Suppose we all face each other, publicly drink in front of each other, then all publicly say “Cheers!” at the same time.

  • We’re all about to get drunk.
  • We’ve all seen each other drink, so we all know that we’re all about to get drunk.
  • We’ve all seen and heard each other drink and say “Cheers,” so we all know that we all know that we’re all about to get drunk.
  • We’ve all seen each other see and hear each other drink (this is why we should be facing each other, so that it’s common knowledge that everyone’s attention is on this thing that we’re doing) and say “Cheers,” so we all know that we all know that we all know that we’re all about to get drunk.
  • And so forth.

Now we can all flirt with each other, or whatever.

Incidentally, this post mostly isn’t about drinking; probably all social rituals work like this. Weddings create common knowledge that people are married; funerals create common knowledge that people are dead; etc. Kevin Simler, among others, has written a lot about this sort of thing.

2 thoughts on “Alcohol creates common knowledge

  1. This is fascinating! Does it go past three levels though (where each level adds a single back and forth)?

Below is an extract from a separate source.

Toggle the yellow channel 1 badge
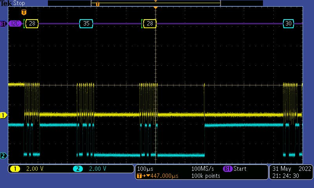Image resolution: width=314 pixels, height=188 pixels. [x=15, y=169]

    Level 1. Alice knows that Felix is drunk. Thus Alice won’t judge Felix’s bad flirting.

    Level 2. Brenda knows that Felix knows that Alice won’t judge Felix’s bad flirting. Thus Brenda won’t judge Felix’s awareness of when it’s ok to flirt badly.

    Level 3. Carol knows that Felix knows that Brenda won’t judge Felix’s taste about when it’s ok to flirt badly. Thus Carol won’t judge Felix’s presentation of his social awareness.

    I think Level 4 might just be the same thing again:

    Level 4. Dana knows that Felix knows that Carol won’t judge Felix’s presentation of his social awareness. Thus Dana won’t judge Felix’s presentation of his social awareness.

    Is there a more nuanced view where levels above 3 are still different? Alternatively, is there a different example (besides drunk flirting) where more levels come out?

    1. I think past a certain point – and it’s unclear to me where that point is – the exhaustive search gets heuristically replaced by some kind of fuzzy sense of “what’s basically common knowledge.” Before that point I think there are dynamics like the one you describe, where A is thinking about B’s reaction to C’s reaction to D etc., and possibly some of A, B, C, D are the same people which makes things interesting. I picked the drunk flirting example because I wanted to match the various states of common knowledge relatively clearly to people’s existing social intuitions / emotions and I think people have relatively strong senses of what the various states are like here, but my expectation is that this sort of thing is happening in social situations basically all the time.